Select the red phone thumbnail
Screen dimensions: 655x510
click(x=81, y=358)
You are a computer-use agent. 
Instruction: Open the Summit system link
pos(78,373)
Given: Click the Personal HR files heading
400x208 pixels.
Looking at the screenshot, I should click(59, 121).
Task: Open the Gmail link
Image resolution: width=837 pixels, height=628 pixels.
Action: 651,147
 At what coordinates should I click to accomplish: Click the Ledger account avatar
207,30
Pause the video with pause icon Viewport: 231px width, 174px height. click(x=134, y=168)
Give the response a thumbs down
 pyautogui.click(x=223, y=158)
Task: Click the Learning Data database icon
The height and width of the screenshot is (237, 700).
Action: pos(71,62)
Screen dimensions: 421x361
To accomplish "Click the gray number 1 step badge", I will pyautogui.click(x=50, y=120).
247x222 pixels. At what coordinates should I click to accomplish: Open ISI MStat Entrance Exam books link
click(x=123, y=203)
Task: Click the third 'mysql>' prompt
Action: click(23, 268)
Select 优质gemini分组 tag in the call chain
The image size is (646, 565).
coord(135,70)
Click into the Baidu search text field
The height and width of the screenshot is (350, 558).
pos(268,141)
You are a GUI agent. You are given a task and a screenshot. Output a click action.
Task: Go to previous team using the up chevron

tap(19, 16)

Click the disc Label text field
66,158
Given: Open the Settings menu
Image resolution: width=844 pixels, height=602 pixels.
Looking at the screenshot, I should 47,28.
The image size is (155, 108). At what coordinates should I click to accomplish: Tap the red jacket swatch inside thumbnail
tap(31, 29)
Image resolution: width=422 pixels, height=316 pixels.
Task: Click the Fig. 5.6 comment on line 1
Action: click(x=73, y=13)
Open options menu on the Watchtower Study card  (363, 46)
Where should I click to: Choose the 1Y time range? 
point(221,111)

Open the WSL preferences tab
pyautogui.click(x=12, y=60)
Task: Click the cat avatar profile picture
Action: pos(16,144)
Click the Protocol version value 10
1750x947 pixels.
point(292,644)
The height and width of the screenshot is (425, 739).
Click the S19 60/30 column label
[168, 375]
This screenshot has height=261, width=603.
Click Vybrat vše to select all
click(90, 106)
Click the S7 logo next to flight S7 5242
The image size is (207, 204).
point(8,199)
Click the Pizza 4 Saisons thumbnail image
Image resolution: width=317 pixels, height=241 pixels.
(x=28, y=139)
------------------------------------------------------------
Task description: Send back an exact copy of only the lines from the line with "Click the S19 60/30 column label" up to and including the line with "This screenshot has height=261, width=603." in the data above.

Task answer:
Click the S19 60/30 column label
[168, 375]
This screenshot has height=261, width=603.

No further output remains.